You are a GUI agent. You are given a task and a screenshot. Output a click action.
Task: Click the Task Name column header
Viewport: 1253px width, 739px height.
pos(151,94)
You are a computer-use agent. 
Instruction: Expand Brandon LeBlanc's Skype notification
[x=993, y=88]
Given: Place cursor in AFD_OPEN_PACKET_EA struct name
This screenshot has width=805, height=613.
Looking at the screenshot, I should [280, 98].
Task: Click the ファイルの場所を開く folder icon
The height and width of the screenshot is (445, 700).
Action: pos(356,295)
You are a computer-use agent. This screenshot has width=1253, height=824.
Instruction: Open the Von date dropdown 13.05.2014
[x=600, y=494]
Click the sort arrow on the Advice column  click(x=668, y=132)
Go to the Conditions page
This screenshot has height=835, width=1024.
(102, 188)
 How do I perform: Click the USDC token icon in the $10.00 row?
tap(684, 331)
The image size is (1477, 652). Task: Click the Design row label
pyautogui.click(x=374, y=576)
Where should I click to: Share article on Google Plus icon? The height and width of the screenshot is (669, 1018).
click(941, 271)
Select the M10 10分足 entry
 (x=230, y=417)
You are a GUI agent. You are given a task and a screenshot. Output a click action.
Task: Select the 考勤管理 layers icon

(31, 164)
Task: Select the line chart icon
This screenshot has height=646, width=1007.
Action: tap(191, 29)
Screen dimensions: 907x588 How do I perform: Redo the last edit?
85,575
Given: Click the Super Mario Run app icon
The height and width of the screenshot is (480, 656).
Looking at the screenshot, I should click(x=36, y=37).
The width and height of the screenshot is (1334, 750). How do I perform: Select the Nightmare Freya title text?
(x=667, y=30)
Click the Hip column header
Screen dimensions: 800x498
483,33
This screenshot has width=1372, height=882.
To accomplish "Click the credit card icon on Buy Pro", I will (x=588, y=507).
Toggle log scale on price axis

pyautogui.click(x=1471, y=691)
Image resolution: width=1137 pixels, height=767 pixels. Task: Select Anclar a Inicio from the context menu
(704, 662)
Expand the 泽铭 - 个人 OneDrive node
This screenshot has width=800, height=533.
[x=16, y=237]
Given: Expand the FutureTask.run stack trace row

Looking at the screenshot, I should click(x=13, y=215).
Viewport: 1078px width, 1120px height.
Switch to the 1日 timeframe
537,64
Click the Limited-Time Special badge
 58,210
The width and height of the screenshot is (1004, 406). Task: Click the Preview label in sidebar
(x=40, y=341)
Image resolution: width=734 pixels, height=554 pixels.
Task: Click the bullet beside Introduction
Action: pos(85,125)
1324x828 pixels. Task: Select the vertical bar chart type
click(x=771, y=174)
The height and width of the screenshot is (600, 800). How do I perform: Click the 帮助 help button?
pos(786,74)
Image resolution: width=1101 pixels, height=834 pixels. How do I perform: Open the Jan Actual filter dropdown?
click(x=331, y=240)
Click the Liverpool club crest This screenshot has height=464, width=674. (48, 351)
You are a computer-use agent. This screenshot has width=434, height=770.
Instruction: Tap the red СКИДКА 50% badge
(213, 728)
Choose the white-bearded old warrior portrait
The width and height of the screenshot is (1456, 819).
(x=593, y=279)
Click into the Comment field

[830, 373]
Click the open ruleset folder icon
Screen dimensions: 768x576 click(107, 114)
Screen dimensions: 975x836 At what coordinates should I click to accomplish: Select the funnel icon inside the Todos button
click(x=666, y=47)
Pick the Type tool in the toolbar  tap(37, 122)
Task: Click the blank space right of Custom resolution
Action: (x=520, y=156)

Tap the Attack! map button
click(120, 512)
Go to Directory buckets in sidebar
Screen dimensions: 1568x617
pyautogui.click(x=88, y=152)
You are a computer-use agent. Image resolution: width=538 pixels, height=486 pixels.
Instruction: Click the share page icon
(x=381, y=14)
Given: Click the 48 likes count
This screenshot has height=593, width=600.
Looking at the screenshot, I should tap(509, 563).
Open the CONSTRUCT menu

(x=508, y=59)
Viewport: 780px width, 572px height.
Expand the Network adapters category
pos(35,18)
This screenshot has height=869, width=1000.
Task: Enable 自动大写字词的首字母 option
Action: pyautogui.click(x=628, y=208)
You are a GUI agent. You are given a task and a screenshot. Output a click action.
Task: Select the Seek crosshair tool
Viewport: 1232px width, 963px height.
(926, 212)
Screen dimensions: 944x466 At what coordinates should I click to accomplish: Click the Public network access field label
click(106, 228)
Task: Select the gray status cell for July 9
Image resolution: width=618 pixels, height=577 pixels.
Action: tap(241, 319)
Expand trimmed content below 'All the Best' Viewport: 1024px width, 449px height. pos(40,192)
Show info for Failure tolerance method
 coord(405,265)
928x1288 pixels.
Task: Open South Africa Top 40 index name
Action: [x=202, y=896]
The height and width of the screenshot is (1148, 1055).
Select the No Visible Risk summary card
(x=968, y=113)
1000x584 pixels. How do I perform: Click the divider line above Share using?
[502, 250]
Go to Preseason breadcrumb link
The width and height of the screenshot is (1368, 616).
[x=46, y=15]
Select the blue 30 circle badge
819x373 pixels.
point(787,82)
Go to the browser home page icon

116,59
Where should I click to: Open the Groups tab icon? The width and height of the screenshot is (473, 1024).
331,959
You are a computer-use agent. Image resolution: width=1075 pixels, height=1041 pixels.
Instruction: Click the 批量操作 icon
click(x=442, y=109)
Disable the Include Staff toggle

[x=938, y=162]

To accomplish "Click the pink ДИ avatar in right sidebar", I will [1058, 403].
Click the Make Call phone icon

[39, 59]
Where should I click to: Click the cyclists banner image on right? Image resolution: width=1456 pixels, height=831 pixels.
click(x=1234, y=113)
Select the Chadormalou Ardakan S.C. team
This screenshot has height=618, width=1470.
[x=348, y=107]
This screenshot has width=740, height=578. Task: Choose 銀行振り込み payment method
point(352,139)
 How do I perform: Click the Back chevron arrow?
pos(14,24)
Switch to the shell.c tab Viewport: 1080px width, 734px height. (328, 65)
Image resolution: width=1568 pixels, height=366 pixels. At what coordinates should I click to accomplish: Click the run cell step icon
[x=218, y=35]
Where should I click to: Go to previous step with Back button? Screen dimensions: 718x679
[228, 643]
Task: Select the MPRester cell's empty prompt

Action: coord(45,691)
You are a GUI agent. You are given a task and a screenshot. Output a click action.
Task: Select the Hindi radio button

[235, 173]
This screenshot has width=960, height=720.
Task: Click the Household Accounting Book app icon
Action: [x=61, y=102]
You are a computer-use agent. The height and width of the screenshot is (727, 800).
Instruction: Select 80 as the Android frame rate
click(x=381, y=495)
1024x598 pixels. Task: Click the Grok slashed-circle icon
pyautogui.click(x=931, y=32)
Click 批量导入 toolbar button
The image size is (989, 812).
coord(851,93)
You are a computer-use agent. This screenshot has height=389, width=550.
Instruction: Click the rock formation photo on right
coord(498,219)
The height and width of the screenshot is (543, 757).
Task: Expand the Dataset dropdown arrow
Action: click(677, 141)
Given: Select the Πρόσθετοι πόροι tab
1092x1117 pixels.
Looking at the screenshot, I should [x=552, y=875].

*-*-*

WHAT IS NEEDED: Could you state how many lines of the data include the word "agent"? Only the number is needed.

WRITTEN ANSWER: 11